Once the Docker image is running, the rest of the workflow is quite similar to what we did for locally generated data. The only difference is that we need to uncomment certain lines of code from the notebook to download the dataset.
- 🟢 Action: Open a web browser and navigate to
http://localhost:8888
to open the notebook. - 🟢 Action: Navigate to the
datasetinsights/notebooks
folder and openPerception_Statistics.ipynb
. - 🟢 Action: In the
data_root = /data/<GUID>
line, the<GUID>
part will be the location inside your<download path>
where the data will be downloaded. Therefore, you can just remove it so as to have data downloaded directly to the path you previously specified:
- 🟢 Action: In the block of code titled "Unity Simulation [Optional]", uncomment the lines that assign values to variables, and insert the correct values, based on information from your Unity Simulation run.
We have previously learned how to obtain the run_execution_id
and project_id
. You can remove the value already present for annotation_definition_id
and leave it blank. What's left is the access_token
.
- 🟢 Action: Return to your command-line interface and run the
usim inspect auth
command.
MacOS:
USimCLI/mac/usim inspect auth
If you receive errors regarding authentication, your token might have timed out. Repeat the login step (usim login auth
) to login again and fix this issue.
A sample output from usim inspect auth
will look like below:
Protect your credentials. They may be used to impersonate your requests.
access token: Bearer 0CfQbhJ6gjYIHjC6BaP5gkYn1x5xtAp7ZA9I003fTNT1sFp
expires in: 2:00:05.236227
expired: False
refresh token: FW4c3YRD4IXi6qQHv3Y9W-rwg59K7k0Te9myKe7Zo6M003f.k4Dqo0tuoBdf-ncm003fX2RAHQ
updated: 2020-10-02 14:50:11.412979
The access_token
you need for your Dataset Insights notebook is the access token shown by the above command, minus the 'Bearer '
part. So, in this case, we should copy 0CfQbhJ6gjYIHjC6BaP5gkYn1x5xtAp7ZA9I003fTNT1sFp
into the notebook.
- 🟢 Action: Copy the access token excluding the
'Bearer '
part to the corresponding field in the notebook.

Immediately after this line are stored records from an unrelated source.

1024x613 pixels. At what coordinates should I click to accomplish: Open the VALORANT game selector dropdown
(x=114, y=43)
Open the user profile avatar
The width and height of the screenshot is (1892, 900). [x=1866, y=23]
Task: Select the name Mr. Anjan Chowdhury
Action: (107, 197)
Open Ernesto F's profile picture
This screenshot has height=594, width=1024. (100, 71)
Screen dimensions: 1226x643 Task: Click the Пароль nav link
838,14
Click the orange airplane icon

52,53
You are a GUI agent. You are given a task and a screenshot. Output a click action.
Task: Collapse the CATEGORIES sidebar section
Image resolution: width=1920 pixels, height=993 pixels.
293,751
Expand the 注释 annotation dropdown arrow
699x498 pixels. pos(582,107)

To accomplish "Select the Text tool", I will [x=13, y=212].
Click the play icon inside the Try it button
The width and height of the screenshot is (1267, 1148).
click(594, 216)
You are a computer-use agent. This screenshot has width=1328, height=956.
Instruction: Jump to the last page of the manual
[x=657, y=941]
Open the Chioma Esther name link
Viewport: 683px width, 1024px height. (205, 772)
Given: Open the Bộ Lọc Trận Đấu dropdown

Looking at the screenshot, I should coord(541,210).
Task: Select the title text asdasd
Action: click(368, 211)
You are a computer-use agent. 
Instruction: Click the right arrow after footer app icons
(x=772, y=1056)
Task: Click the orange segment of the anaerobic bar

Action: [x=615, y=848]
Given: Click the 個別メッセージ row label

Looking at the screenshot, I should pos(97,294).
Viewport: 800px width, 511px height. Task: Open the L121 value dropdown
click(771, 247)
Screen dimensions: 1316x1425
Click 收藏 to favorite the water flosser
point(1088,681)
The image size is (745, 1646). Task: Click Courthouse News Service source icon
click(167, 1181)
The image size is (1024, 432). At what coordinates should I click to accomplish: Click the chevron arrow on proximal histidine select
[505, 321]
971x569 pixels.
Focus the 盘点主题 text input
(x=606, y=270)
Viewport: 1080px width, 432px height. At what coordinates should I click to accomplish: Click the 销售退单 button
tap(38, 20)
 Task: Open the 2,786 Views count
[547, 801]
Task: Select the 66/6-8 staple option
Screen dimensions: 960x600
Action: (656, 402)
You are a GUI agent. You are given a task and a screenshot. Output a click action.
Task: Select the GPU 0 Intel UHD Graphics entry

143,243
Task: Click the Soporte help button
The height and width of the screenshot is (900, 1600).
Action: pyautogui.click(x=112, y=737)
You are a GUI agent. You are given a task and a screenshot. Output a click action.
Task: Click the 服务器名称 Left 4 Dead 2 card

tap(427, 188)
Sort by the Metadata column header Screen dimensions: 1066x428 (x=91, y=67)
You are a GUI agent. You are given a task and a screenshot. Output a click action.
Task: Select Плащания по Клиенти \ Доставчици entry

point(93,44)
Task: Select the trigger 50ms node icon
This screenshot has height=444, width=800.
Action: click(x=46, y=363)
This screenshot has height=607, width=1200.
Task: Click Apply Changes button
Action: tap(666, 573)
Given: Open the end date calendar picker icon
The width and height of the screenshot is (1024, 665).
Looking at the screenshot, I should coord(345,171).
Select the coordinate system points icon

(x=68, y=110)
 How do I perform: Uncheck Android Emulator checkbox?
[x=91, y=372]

Once you have entered all the information, the block of code should look like the screenshot below (the actual values you input will be different):
- 🟢 Action: Continue to the next code block and run it to download all the metadata files from the generated dataset. This includes JSON files and logs but does not include images (which will be downloaded later).
You will see a progress bar while the data downloads:
The next couple of code blocks (under "Load dataset metadata") analyze the downloaded metadata and display a table containing annotation-definition-ids for the various metrics defined in the dataset.
- 🟢 Action: Once you reach the code block titled "Built-in Statistics", make sure the value assigned to the field
rendered_object_info_definition_id
matches the id displayed for this metric in the table output by the code block immediately before it. The screenshot below demonstrates this (note that your ids might differ from the ones here):
Follow the rest of the steps inside the notebook to generate a variety of plots and stats.
Keep in mind that this notebook is provided just as an example, and you can modify and extend it according to your own needs using the tools provided by the Dataset Insights framework.